Es gab Zeiten, da standen die meisten Jazzmusiker der Alten Welt im Schatten ihrer amerikanischen Kollegen. Das hat sich im Laufe der Jahrzehnte zugunsten der Europäer geändert.
Nur Franco Ambrosetti sorgte schon in der Vergangenheit für eine der wenigen Ausnahmen. Seine Hardbop-Alben, speziell aus den 1980er Jahren, gehören zum Temperamentvollsten und Intelligentesten, was in Sachen Jazz zu jener Zeit zu hören war. Und das lag ganz sicher nicht allein daran, dass ein Großteil seine damaligen Mitstreiter aus dem Mutterland des Jazz kamen. Umgekehrt - es war für Michael Brecker, Phil Woods, Tommy Flanagan, Hal Galper und viele andere eine Freude und eine Ehre, mit dem Schweizer Trompeter spielen und auftreten zu dürfen.
Betrachtet man Ambrosettis Diskographie rückblickend fällt aber auf, dass es wenig gibt, was der Sohn des Saxophonisten und Industriellen Flavio Ambrosetti bisher noch nicht musikalisch umgesetzt hat. Mit „Nora“ erfüllt er sich nun 80jährig einen langgehegten Wunsch: Ein komplettes Album, eingespielt mit Streichorchester.

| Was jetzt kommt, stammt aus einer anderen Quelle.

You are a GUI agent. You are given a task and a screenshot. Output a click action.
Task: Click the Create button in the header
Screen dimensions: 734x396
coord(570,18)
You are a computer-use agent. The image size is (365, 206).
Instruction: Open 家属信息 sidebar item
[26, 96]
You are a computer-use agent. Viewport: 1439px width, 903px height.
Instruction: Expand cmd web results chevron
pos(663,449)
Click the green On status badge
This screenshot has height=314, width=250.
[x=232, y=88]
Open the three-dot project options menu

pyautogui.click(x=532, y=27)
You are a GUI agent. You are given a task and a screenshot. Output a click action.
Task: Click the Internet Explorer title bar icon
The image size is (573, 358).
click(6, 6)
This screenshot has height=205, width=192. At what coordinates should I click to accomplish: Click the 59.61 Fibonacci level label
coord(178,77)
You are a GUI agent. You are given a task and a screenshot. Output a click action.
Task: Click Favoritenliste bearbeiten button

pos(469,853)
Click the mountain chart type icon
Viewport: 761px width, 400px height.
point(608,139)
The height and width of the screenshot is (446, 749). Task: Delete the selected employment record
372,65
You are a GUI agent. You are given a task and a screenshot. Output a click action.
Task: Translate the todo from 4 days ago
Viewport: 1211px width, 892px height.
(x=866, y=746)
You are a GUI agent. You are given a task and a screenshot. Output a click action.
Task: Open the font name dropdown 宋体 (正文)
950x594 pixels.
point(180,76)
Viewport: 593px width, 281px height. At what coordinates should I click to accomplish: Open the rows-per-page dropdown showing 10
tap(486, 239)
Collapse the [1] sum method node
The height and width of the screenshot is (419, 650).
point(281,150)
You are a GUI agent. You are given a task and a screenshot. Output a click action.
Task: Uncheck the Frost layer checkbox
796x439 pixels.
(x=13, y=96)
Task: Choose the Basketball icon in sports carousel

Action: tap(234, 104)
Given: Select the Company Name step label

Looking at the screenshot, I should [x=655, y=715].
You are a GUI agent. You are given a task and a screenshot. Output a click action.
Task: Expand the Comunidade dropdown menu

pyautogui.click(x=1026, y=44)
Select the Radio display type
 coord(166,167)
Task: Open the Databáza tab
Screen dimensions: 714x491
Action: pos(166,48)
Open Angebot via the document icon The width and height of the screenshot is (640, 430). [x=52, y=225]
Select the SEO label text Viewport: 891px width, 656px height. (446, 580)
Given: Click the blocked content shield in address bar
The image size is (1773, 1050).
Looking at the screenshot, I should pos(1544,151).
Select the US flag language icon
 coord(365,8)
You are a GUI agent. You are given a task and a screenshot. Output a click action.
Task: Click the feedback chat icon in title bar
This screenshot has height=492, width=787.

Hierfür lud er sich im Februar dieses Jahres Mitstreiter seiner letzten All Star Band (John Scofield, Uri Caine, Scott Colley u.a.) nach New York ein, bestellte bei Alan Broadbent, einst für Barbara Streisand und Shirley Horn tätig, die Arrangements für sechs Standards und zwei eigene Kompositionen und spielte diese dann mit seinen Freunden und einem Streichensemble in drei Tagen ein.
Es versteht sich fast von selbst, dass Ambrosetti sämtliche Balladen ausschließlich auf dem weicheren und volleren Flügelhorn spielt. Er, der Ästhet und Souverän, beschwört mit Eleganz und Kompetenz die Musik auf diesem Album. Zugleich spüren wir die Leidenschaft, die Hingabe zu seinem Instrument. Er provoziert mit einer lyrischen Abgeklärtheit, findet auch in „Autumn Leaves“ und vor allem in Miles Davis „All Blues“ neue Interpretationsansätze, die zwischen Herausforderung und Entspanntheit pendeln. Er erzählt eben seine eigenen Geschichten, läst sein Können in faszinierendem Glanz erstrahlen. Übrigens ist der Titel „Nora“ eine musikalische Liebeserklärung an Ambrosettis Frau Silli, die als Schauspielerin im gleichnamigen Theaterstück von Henrik Ibsen einst die Hauptrolle spielte.